Жаффе остановился у входа в операционный зал. В матовое стекло двери бил яркий свет. Две сестры вкатили в зал плоскую каталку. На ней лежала женщина. Я встретился с ней взглядом. Но она меня словно не видела. Ее взгляд был устремлен куда-то неизмеримо дальше меня. Но я даже вздрогнул от этого взгляда — столько в нем было твердой решимости и спокойствия.
Теперь вдруг лицо Жаффе показалось мне страшно усталым.
— Не знаю, правильно ли я поступил, показав вам все это, — сказал он, — но мне казалось, мало толку утешать вас одними словами. Вы бы все равно мне не поверили. А теперь вы убедились, что многие из этих людей поражены куда более тяжелыми болезнями, чем Пат Хольман. У большинства из них не осталось ничего, кроме надежды. И все-таки многие из них выживут. Снова будут здоровы. Вот это я и хотел вам показать.
Я кивнул.
— Это было правильно, — сказал я.
— Девять лет назад умерла моя жена. Ей было двадцать пять лет. Никогда ничем не болела.
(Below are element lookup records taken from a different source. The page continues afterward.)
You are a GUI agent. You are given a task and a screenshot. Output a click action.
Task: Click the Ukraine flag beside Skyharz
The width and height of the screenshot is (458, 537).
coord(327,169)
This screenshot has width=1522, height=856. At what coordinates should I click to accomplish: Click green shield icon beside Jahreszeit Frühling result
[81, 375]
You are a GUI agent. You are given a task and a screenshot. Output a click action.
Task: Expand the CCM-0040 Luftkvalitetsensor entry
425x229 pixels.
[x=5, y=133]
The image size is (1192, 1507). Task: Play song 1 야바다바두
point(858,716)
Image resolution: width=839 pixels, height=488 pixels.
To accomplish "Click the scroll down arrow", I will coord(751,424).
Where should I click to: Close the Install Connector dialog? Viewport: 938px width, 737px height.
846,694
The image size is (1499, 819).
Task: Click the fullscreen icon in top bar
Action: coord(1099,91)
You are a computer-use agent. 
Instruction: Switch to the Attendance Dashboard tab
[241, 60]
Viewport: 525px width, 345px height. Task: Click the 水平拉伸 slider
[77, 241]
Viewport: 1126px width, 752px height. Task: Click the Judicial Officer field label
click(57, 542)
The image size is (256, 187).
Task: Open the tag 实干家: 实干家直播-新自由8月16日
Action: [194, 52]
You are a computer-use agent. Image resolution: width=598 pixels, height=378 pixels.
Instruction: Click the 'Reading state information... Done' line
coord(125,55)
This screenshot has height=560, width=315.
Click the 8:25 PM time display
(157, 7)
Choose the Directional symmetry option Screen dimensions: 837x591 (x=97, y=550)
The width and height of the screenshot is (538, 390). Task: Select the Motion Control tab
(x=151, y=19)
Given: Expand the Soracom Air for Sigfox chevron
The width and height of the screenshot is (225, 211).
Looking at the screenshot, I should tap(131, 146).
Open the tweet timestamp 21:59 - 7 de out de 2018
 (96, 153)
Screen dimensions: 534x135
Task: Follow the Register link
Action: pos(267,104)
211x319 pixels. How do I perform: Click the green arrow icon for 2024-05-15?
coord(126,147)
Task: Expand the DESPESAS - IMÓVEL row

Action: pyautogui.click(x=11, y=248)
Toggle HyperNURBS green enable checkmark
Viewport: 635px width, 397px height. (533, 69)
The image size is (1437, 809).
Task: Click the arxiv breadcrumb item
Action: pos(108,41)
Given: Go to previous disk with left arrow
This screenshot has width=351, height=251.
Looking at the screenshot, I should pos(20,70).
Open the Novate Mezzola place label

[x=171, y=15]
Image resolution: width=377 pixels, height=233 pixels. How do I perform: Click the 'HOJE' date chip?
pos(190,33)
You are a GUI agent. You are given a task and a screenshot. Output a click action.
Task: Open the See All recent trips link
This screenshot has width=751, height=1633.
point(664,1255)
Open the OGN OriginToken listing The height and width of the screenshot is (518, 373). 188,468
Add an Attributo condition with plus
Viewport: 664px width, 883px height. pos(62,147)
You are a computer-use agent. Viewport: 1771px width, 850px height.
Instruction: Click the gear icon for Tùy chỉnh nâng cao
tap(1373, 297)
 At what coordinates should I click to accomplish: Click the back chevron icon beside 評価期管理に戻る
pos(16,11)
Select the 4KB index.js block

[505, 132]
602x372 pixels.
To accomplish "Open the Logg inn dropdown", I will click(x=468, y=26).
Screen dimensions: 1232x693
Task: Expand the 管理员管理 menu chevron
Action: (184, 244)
Грипп. — Он немного помолчал. — Вы понимаете, почему я это вам говорю?
Я снова кивнул.
— Ничего нельзя знать заранее. Смертельно больной может пережить здорового. Жизнь — странная штука.
Теперь я увидел на лице Жаффе множество морщин.
Подошла сестра и что-то прошептала ему. Он резко выпрямился и кивком головы указал на операционный зал.
— Мне нужно туда. Ни в коем случае не показывайте Пат, что вы удручены. Это теперь самое важное. Сможете?
— Да, — сказал я.
Он пожал мне руку и быстро прошел с сестрой через стеклянную дверь в сверкавший меловой белизной зал.
Я медленно спускался по бесконечным ступеням. Чем ниже я спускался, тем темнее становилось в здании, а на втором этаже уже горел электрический свет. Когда я вышел на улицу, то еще успел застать словно бы последний вздох розового облачка на горизонте. Тут же оно погасло, и небо стало серым.
Какое-то время я сидел в машине, отрешенно уставившись в одну точку. Потом встряхнулся и поехал назад в мастерскую. Кестер ждал меня у ворот. Я заехал во двор и вышел из машины.
— Ты уже знал об этом? — спросил я.
— Да. Но Жаффе сам хотел тебе это сказать.
Я кивнул.
Кестер смотрел на меня.
— Отто, — сказал я, — я не ребенок и понимаю, что еще не все потеряно. Но сегодня вечером мне, наверное, будет трудно ничем не выдать себя, если я останусь с Пат наедине. Завтра такой проблемы уже не будет. Завтра я буду в порядке. А сегодня… Может, сходим все вместе куда-нибудь вечером?
— Само собой, Робби. Я и сам думал об этом и даже предупредил Готфрида.
— Тогда дай мне еще раз «Карла». Поеду домой, заберу Пат, а через час заеду за вами.
— Хорошо.
И я отправился дальше. Уже когда был на Николайштрассе, вспомнил про собаку. Повернул и поехал за ней.
В окнах лавки было темно, но дверь была открыта. Антон сидел в глубине помещения на походной кровати. В руке у него была бутылка.
— Посадил меня Густав в кучу дерьма! — сказал он, обдав меня винным перегаром.
Терьер бросился мне навстречу, запрыгал, обнюхал, лизнул мне руку. В косом свете, падавшем с улицы, глаза его отливали зеленым цветом. Антон, покачнувшись, встал и внезапно заплакал.